I’m not quite dead

I’ve been having a tough week and haven’t really managed to write anything. However, I did yell at Twitter a lot the other day about patriarchy and how it makes women crazy, and a friend Storifyed it here so maybe go check it out?

I’m still alive and still working on some stuff for the blog. However it’s big and time consuming and I’m running low on both time and bandwidth. Many apologies.


Sidebar: Ruined Empire – my social justice-y campaign setting and sourcebook inspired by Final Fantasy – is finally available for sale now that the books have shipped to KickStarter backers. You can get it in print here, or in PDF either on my PayHip store (which makes me the most money) or DriveThru RPG.

 

7 thoughts on “I’m not quite dead

  1. “Society places so many constraints on women, so many of them contradictory, and the consequences for violating them can be horrific.”

    It would be more correct to write “humans” instead of “women”. This way it appears men are excepted from society ewnforced self contradictory constrains

    “always put yourselves last. Don’t have feelings that inconvenience others.”
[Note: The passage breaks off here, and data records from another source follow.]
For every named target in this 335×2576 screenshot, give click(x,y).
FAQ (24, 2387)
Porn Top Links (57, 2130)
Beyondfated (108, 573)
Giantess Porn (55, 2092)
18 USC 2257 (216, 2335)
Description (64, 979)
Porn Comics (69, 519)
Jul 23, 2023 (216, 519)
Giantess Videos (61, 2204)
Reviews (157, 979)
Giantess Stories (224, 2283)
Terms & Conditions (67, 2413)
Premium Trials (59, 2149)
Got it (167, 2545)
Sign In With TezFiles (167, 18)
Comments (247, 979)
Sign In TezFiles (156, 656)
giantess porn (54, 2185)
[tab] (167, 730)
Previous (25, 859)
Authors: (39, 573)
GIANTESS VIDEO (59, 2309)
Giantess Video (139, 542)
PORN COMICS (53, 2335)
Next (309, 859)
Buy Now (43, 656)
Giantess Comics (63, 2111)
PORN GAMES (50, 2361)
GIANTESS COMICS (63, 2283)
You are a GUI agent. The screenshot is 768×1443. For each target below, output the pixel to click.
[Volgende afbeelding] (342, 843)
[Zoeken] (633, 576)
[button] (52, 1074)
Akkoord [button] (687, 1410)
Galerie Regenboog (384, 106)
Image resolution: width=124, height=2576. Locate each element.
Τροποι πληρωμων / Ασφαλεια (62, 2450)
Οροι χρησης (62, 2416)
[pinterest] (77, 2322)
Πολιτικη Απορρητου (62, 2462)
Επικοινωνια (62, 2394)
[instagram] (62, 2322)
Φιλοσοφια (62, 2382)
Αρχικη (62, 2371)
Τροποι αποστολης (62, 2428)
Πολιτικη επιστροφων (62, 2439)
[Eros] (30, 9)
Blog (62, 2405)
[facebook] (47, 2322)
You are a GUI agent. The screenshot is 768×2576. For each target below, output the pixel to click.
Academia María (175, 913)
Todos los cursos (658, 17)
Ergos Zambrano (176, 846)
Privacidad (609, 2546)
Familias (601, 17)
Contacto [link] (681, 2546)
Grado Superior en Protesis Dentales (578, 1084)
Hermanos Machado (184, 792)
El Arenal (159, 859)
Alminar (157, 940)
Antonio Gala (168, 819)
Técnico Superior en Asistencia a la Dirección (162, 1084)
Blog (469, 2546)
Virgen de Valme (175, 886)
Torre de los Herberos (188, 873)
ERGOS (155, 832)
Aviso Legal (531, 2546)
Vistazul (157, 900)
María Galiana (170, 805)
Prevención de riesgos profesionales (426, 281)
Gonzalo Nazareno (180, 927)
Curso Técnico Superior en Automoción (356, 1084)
    Men are very well conditioned to act this way. Just check suicide statistics.

    • NO. JUST. NO.

      If I link to a highly personal rant where I talk about my personal experiences of patriarchy and mental illness, DO NOT come in and start with the “what about the men”.

      YES patriarchy harms men. But when a woman is talking about her ACTUAL LIVED EXPERIENCE, that is NOT the time to come in with “what about the men”. Because guess what, sunshine? However bad men have it, WOMEN HAVE IT WORSE. That’s why it’s called PATRIARCHY. Not to mention that the entire fucking point of that rant was how women are taught by patriarchy to be invisible and subservient to the needs of all men before being allowed to have anything for themselves, and you are coming onto my blog and telling me that wait – no. What we REALLY NEED TO BE TALKING ABOUT IS THE MEN.

  2. Referencing your source book: When you say “social justice-y” do you mean the characters will have to struggle with social justice-y struggles, or do you mean the setting has (at some point) in it’s past achieved most social justice aims and the conflict is over something else?

    • What I mean is that there are social justice issued baked into the setting (frex, human trafficking and imperialism), and depending which part of the setting you engage with the issues you deal with in character will be different.